- **EXERCISE INSTRUCTIONS**
Turn the records into a JSON list of strings, starting at the beginning and ending with the line that contains "center [544, 357].", with one string per line and blank lines left out. Leave the pictures out of your answer.

(Records from a collection)

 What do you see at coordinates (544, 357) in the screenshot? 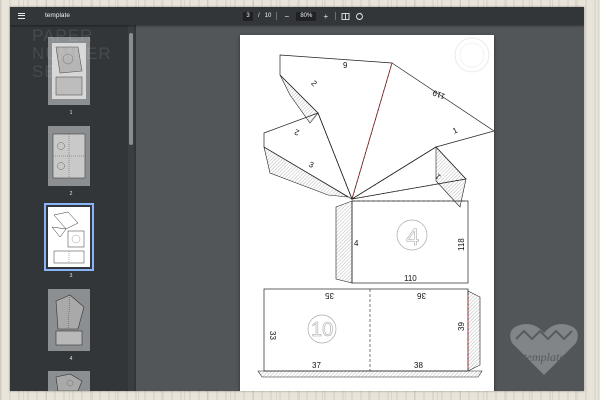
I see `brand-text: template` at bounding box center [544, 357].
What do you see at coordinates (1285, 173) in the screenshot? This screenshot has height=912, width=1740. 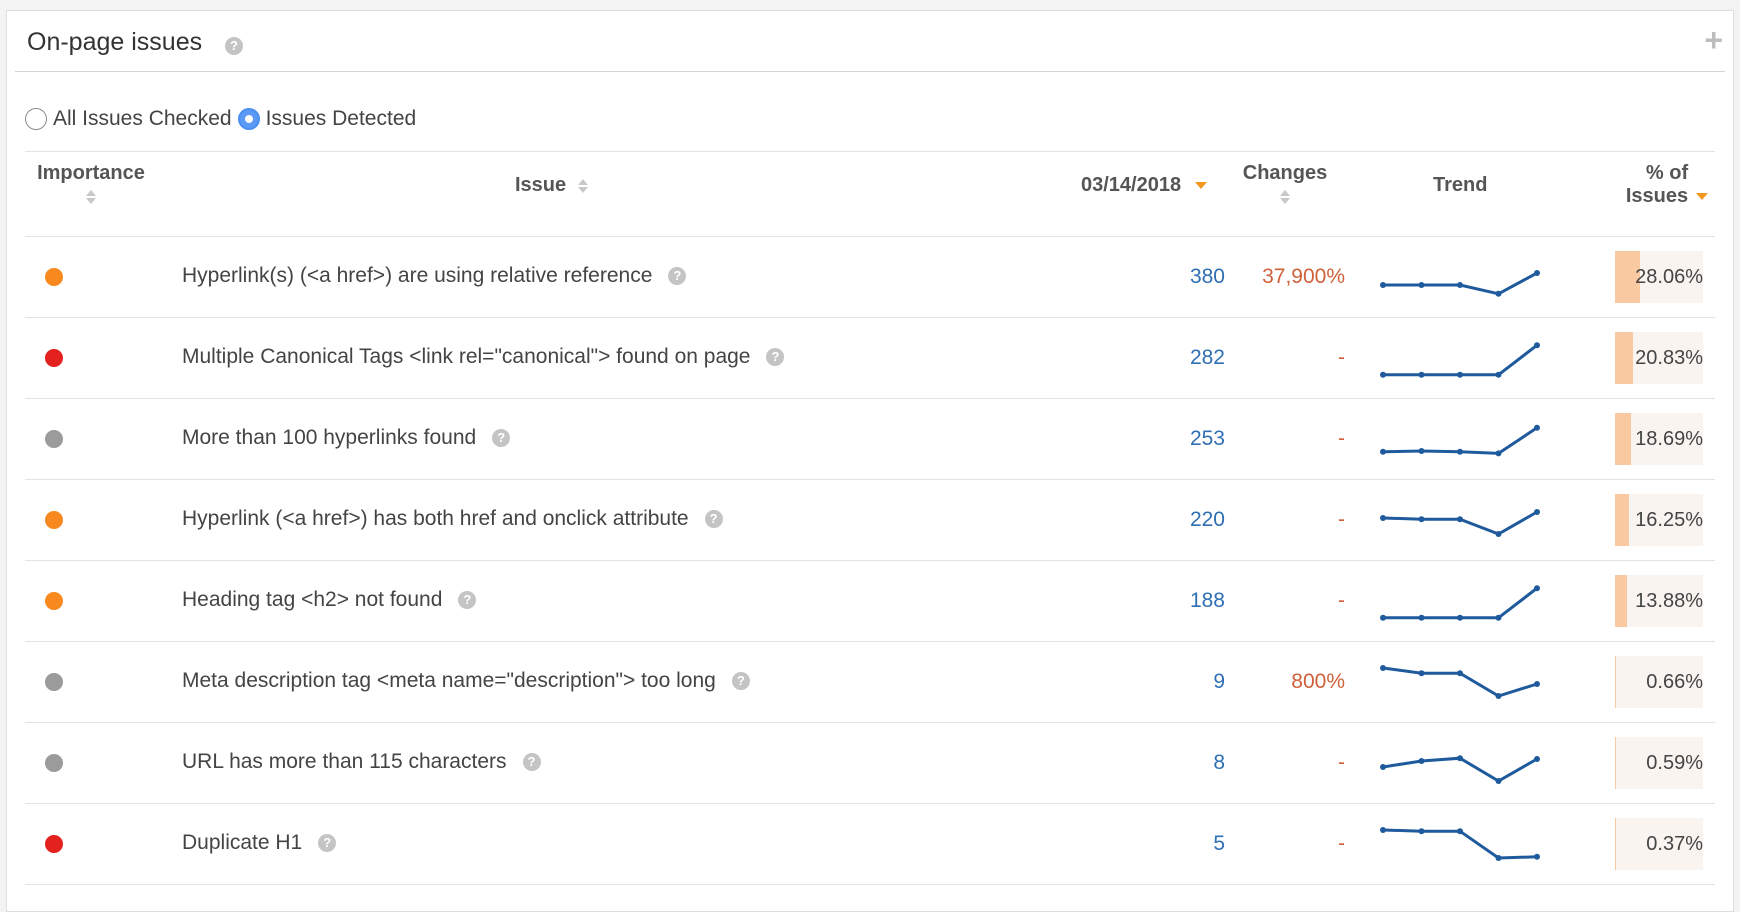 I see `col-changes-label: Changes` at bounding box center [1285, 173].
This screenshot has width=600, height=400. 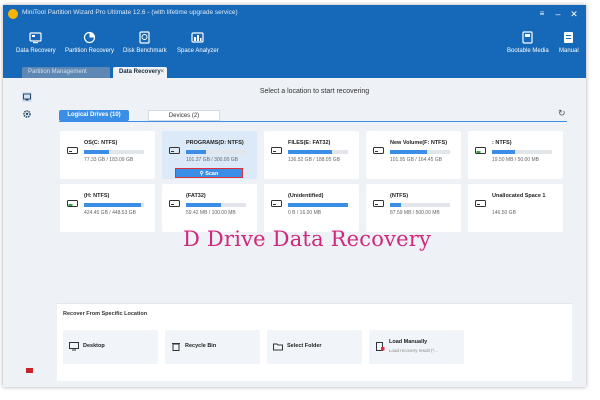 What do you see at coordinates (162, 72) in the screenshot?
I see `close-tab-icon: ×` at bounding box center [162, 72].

- **ANSWER TO THIS PROBLEM**
[
  " What do you see at coordinates (544, 357) in the screenshot? ",
  "I see `brand-text: template` at bounding box center [544, 357]."
]